Objective ▸ Reproduce the rows below verbatim, from the line with "The height and width of the screenshot is (853, 2019)." up to and including the line with "click(x=1250, y=42)", leaving out the pictures.

Material for this task ▸
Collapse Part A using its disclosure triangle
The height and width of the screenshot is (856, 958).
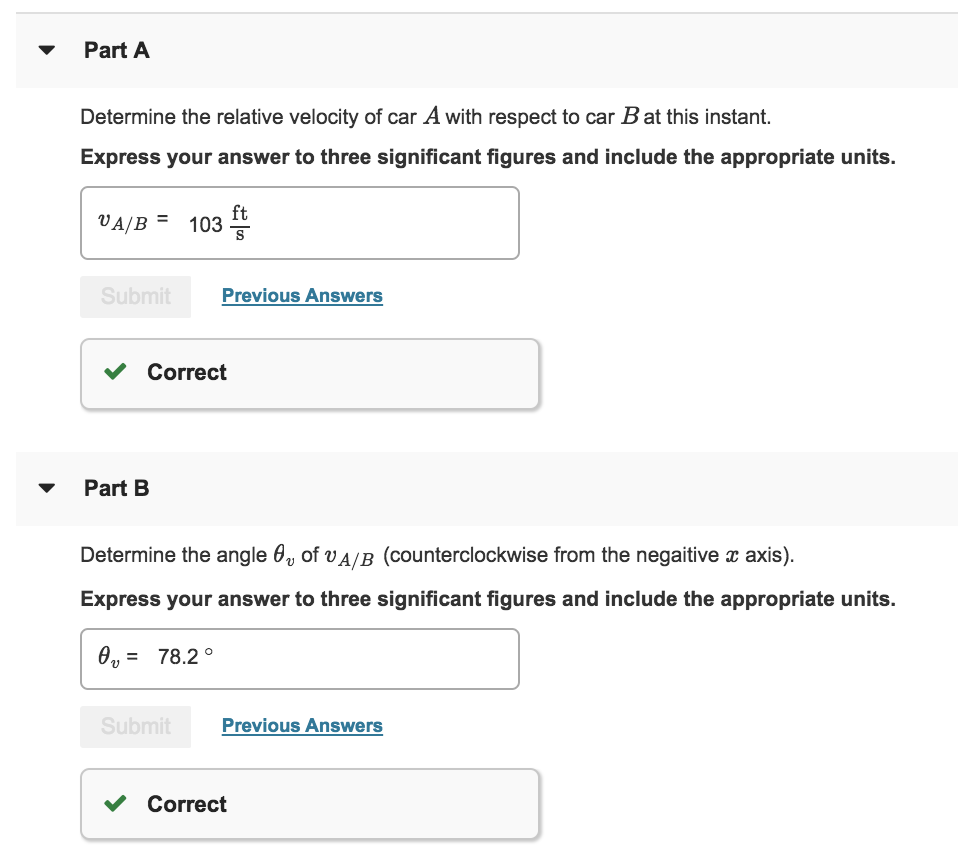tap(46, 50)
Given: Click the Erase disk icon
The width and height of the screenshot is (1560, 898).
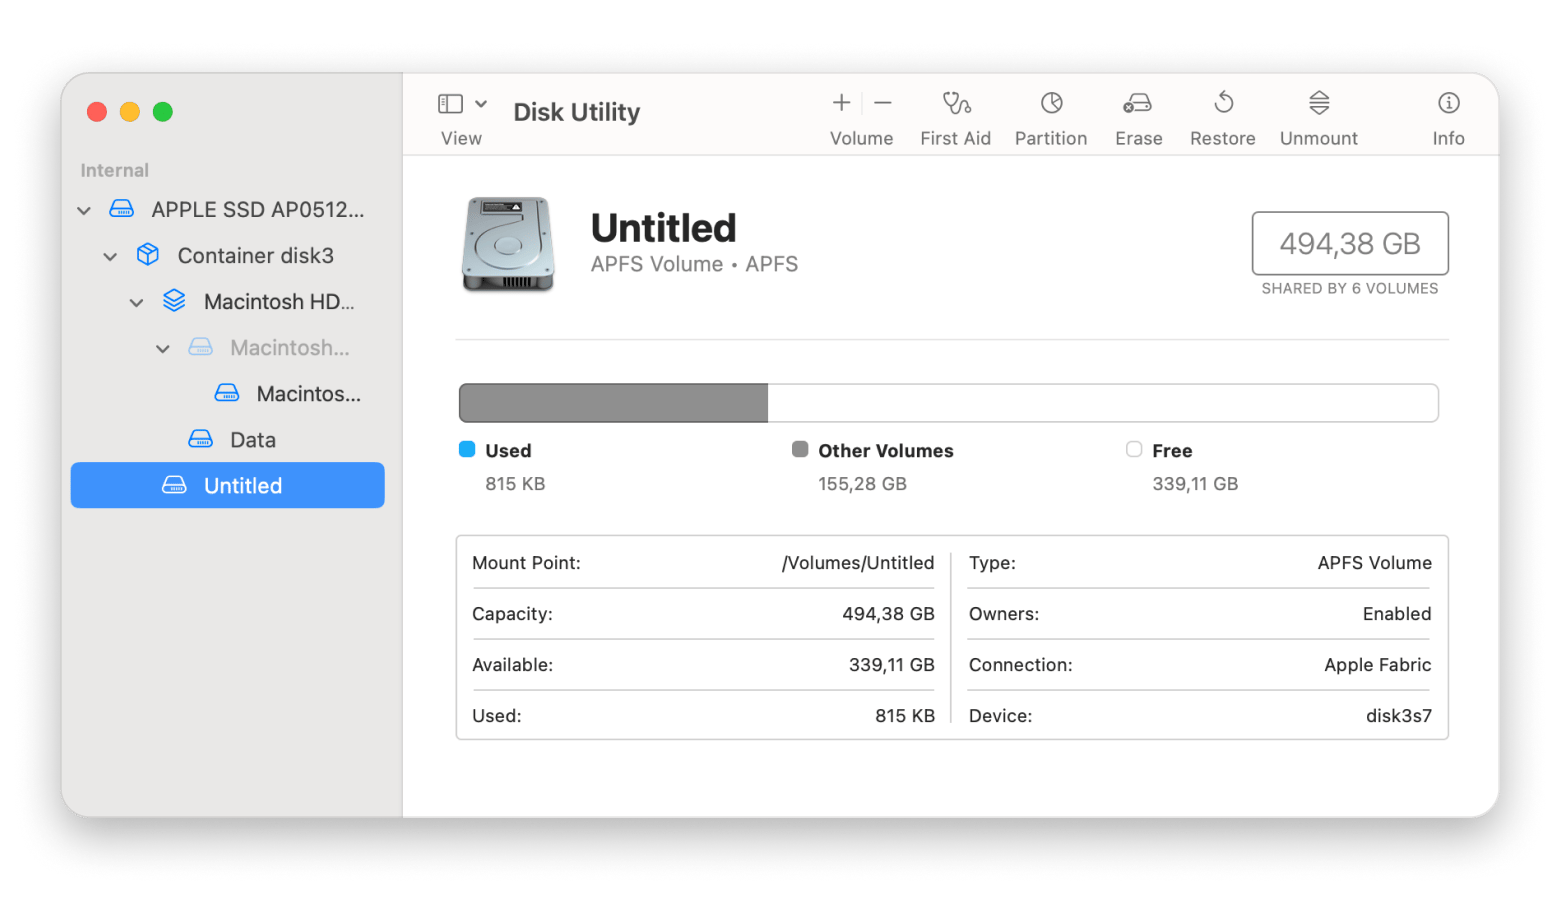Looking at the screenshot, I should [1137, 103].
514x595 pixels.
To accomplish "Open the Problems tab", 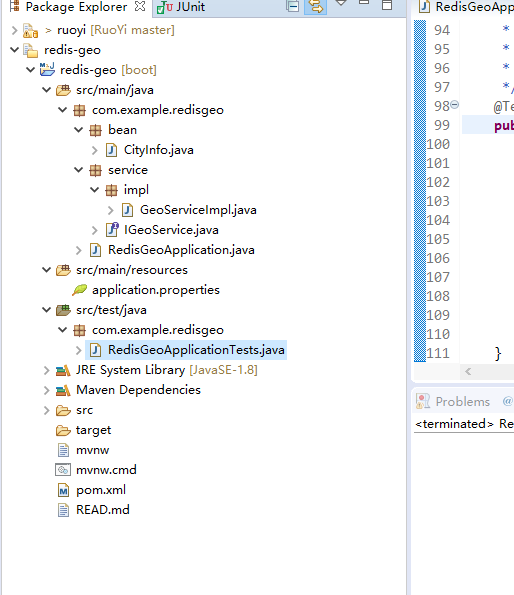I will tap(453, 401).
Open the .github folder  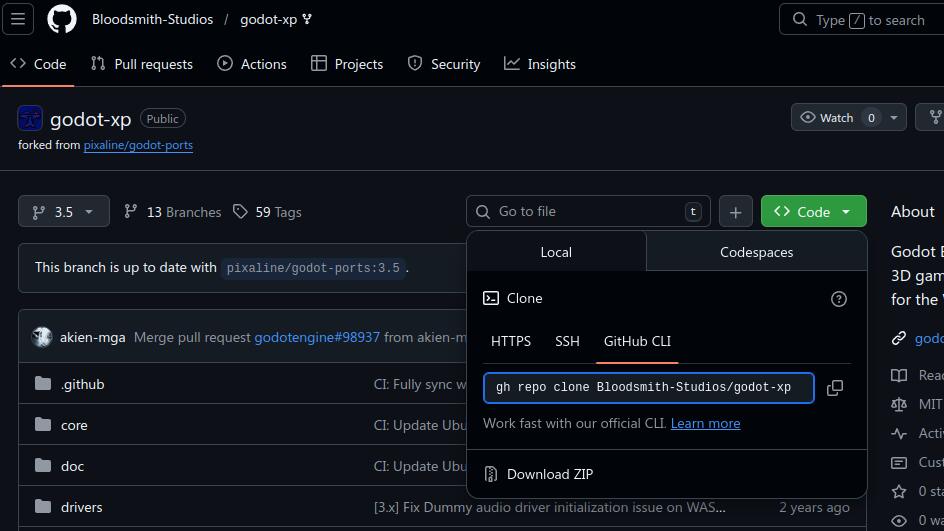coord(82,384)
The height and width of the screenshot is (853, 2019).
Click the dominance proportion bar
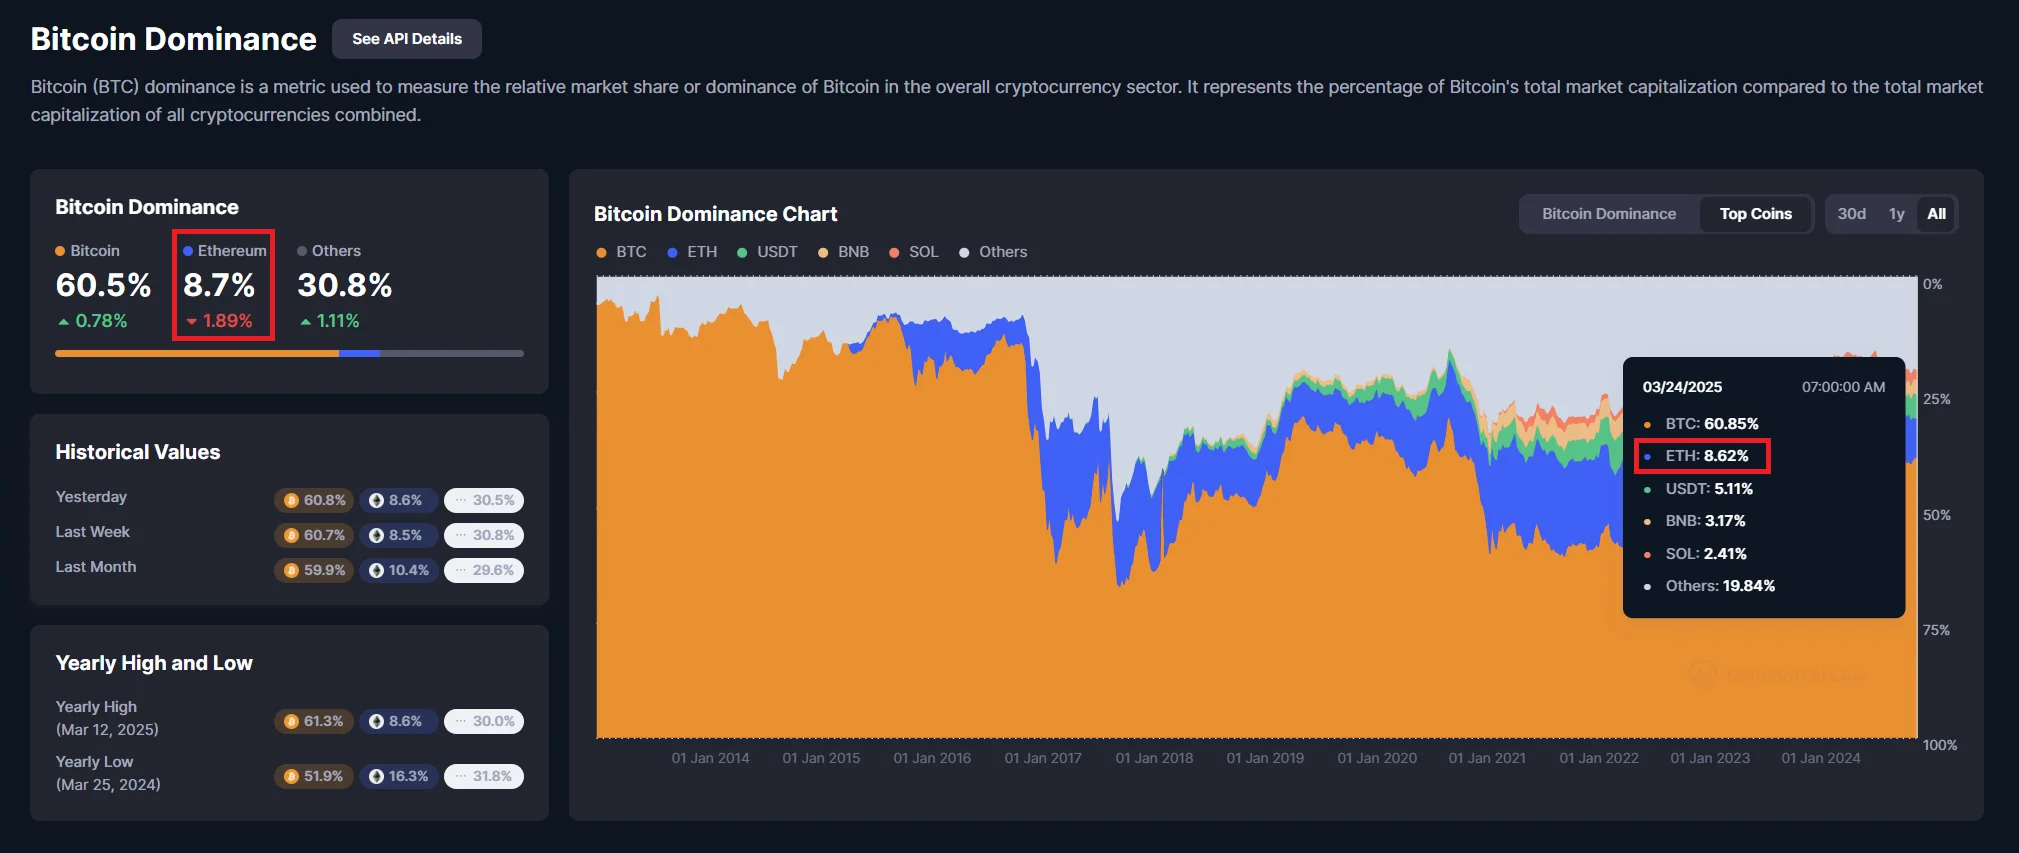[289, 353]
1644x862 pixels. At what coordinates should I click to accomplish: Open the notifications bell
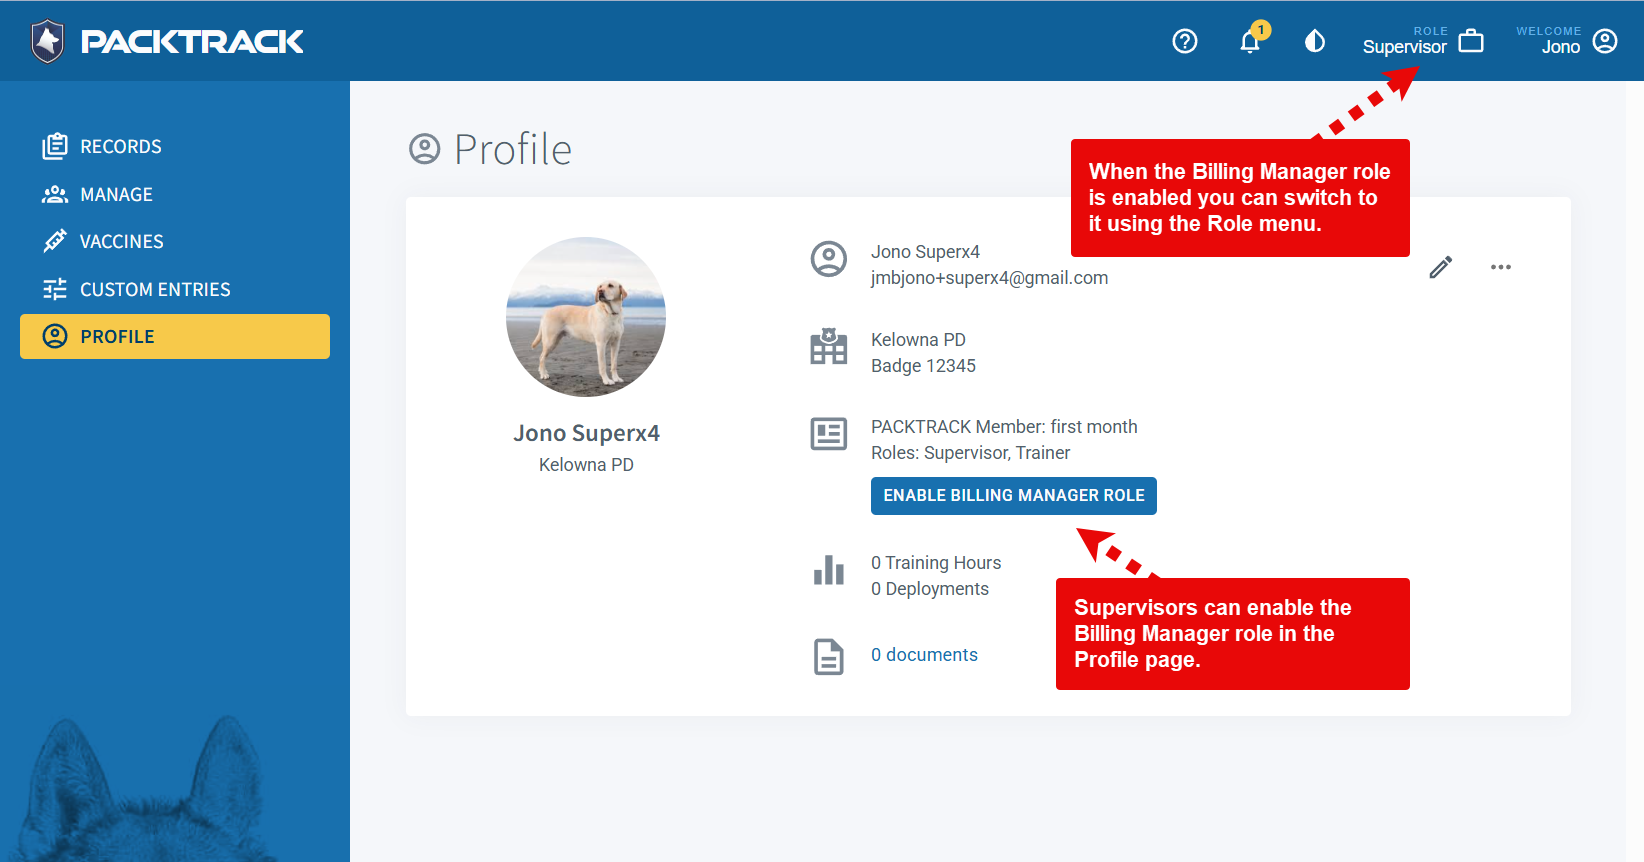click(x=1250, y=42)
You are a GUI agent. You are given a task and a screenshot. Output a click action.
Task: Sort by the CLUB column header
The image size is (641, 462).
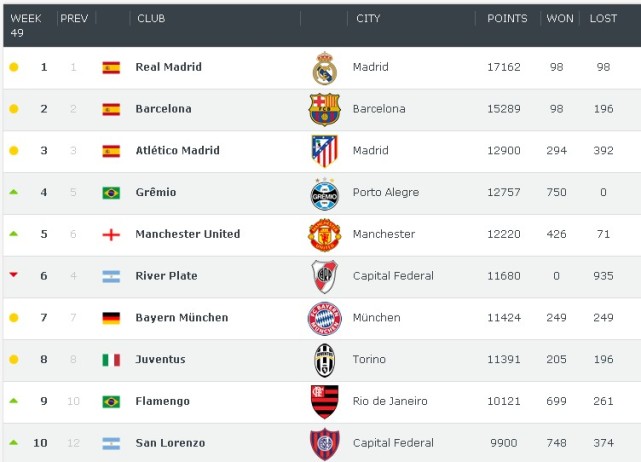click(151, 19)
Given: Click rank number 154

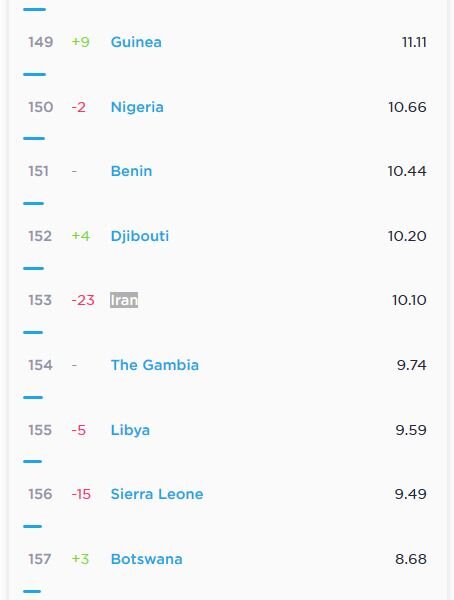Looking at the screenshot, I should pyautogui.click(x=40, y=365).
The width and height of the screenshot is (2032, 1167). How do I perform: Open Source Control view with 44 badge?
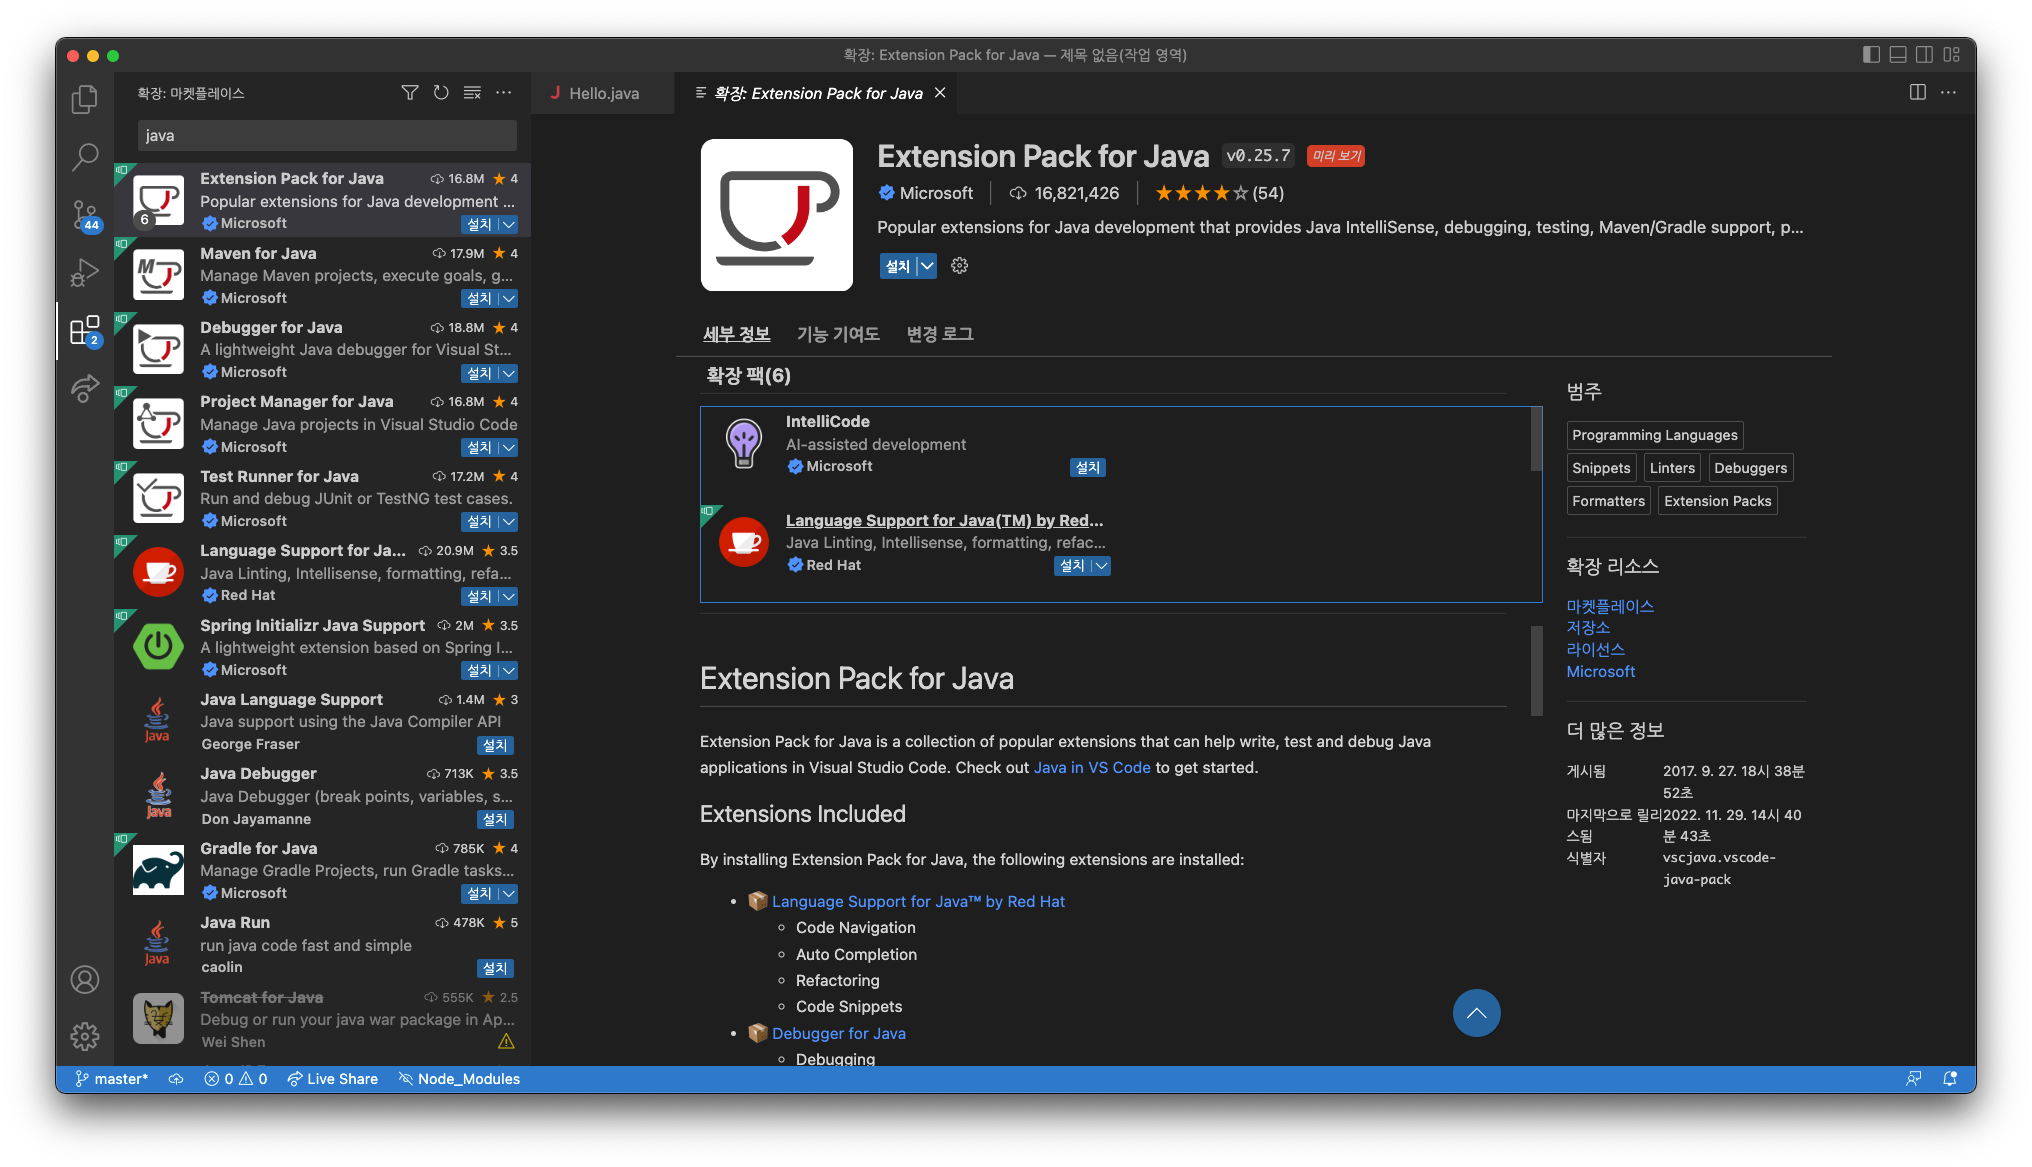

Solution to this task ▸
The height and width of the screenshot is (853, 2019).
Click the dominance proportion bar
[289, 353]
1644x862 pixels. At what coordinates should I click to accomplish: Open the notifications bell
click(x=1250, y=42)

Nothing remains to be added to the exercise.